The Dean of the Faculty of Accounting and Finance at the University of Professional Studies, Prof. Isaac Boadi, has welcomed the passage of the Legal Education Reform Bill, describing it as a necessary step to address longstanding challenges in Ghana’s legal education system.
His comment comes amid Parliament’s passing of the Legal Education Bill, 2025, marking a historic reform in Ghana’s legal education system.
The legislation, which is now headed to the president for assent, ends the Ghana School of Law’s long-standing monopoly over professional legal training and opens the sector to accredited universities across the country.
Speaking on the JoyNews AM Show on March 27, Prof. Boadi said the previous structure had existed for years but created significant limitations.
“It’s been in existence for a long time; that’s been the structure we’ve had over the years, where the Ghana Law School has been the only institution passing out these lawyers,” he said.
He added that while the system had endured, reform was necessary.
“The monopoly was a bit too harsh, but the point is that it is a good call. Whenever a law is passed, it means some bottlenecks have been identified, and there is a need for a review,” he stated.
Prof. Boadi pointed to the gap between the number of law graduates and those who progress to professional training.
“We’ve had brilliant students who have been rejected, and if you look at the population-to-lawyer ratio, it is not the best,” he noted.

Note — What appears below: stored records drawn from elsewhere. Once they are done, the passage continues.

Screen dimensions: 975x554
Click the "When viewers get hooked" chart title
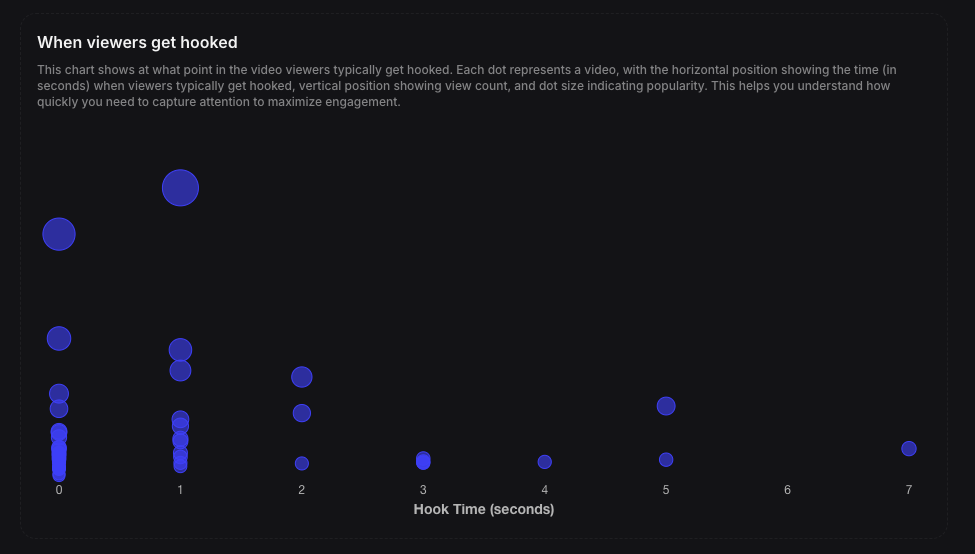137,43
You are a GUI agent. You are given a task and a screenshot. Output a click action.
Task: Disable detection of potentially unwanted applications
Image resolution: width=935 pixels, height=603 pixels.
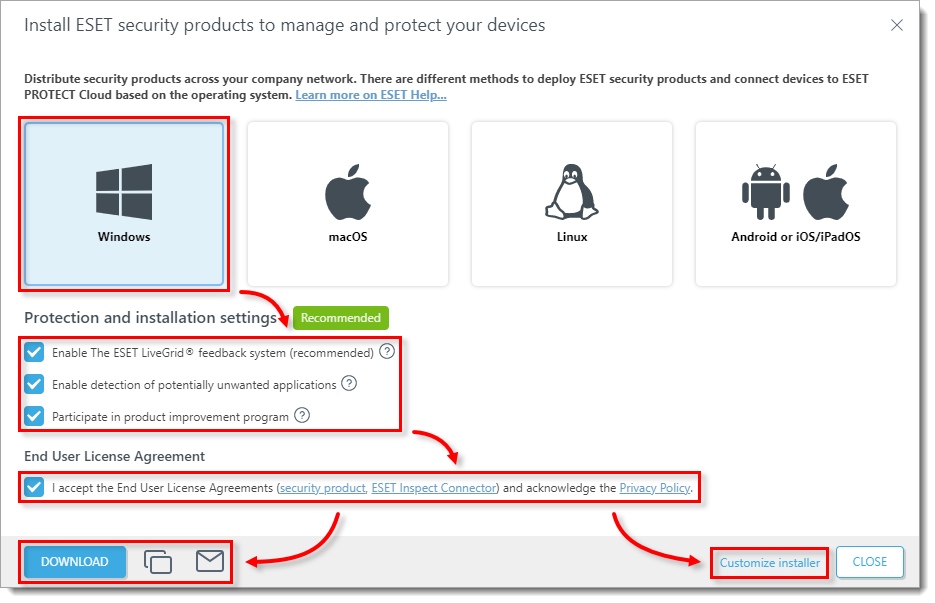tap(33, 383)
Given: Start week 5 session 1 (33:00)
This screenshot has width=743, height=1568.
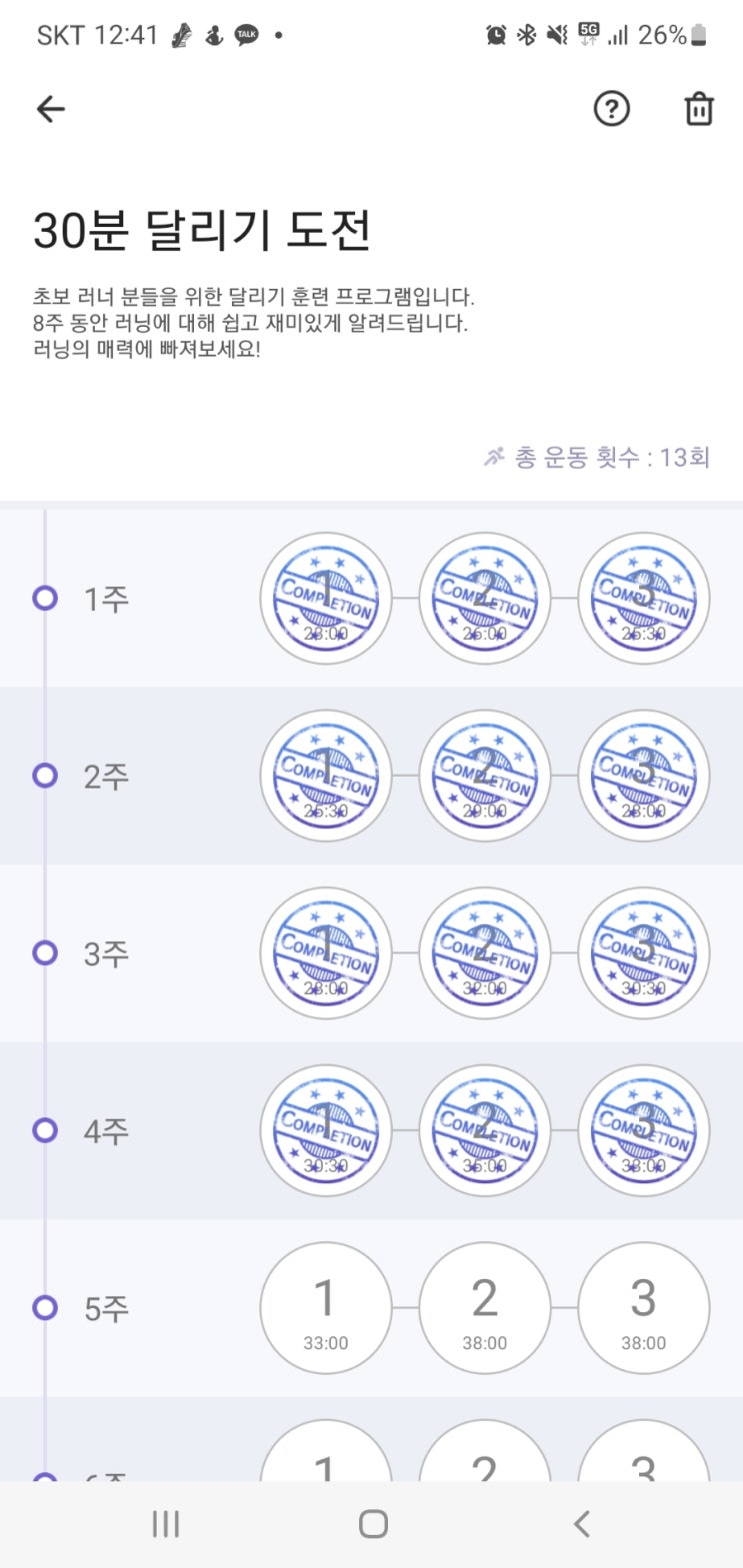Looking at the screenshot, I should coord(326,1307).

“You graduate about 5,000 LLB students, hypothetically, and maybe only 1,000 qualify to law school to become lawyers. That is a huge bottleneck,” he explained.
He said expanding access could help improve the situation, but warned against equating it with improved quality.
“When we have expansion, it allows more people to be trained as lawyers and could reduce the ratio, but we need to check this,” he cautioned. “An expansion of universities offering LLB programmes is not equivalent to expansion of professional training capacity,” he stressed.
Prof. Boadi further warned that increasing numbers alone do not guarantee competence.
“The fact that we have a lot of lawyers does not mean that sometimes they are efficient enough or have been trained enough,” he said.
Drawing a comparison with the wider education sector, he added: “If we open more schools, a more roll out, how many of them get jobs? So in terms of capacity, efficiency is not the same.”
He therefore urged that quality assurance must remain central as the reforms are implemented.
“As much as we are opening the door to allow universities to train, we must ensure those who come out are efficient and able to deal with the issues in our country,” he said.